Before the report was published, the MMWR editorial staff sent this submission to experts in parasitic and sexually transmitted diseases at the Centers for Disease Control. The following editorial note that accompanied the published report suggested the possibility that “a cellular-immune dysfunction related to a common exposure that predisposes individuals to opportunistic infections such as pneumocystosis and candidiasis.” The editorial note also made the point that, “The fact that these patients were all homosexuals suggests an association between some aspect of homosexual lifestyle or disease acquired through sexual contact.” Given that this was published on June 5, 1981, the editorial note was remarkably prescient.

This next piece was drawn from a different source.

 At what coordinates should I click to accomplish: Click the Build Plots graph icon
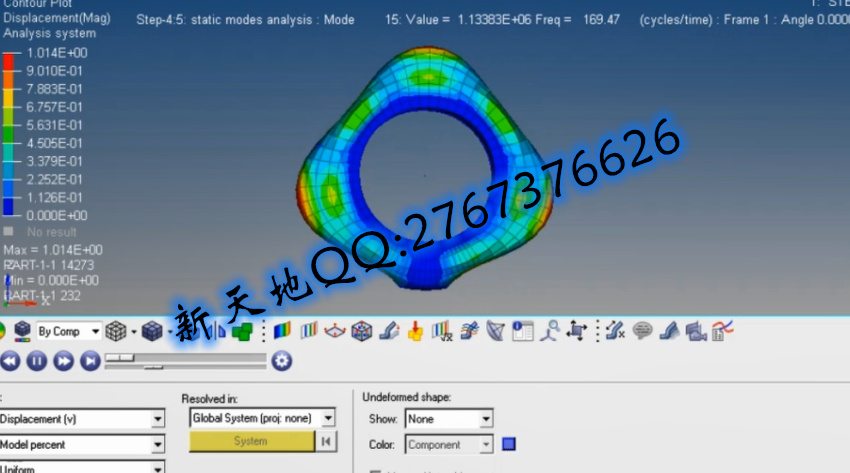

Now, twenty years later almost 22 million people have died of the disease and over 36 million people are living with HIV. Dr. Peter Piot, the head of the Joint United Nations Programme on HIV/AIDS, said on the 20th anniversary of the first official report of AIDS that, “This is now, without a doubt, the largest epidemic in human history, and we are certainly not at the end of it.” Who could have possibly foreseen the magnitude of the disease based on such a modest five patient case study. And who would have imagined that many of the HIV inhibitors used to treat AIDS today are the direct result of — and one of the most successful examples of — structure-based drug design.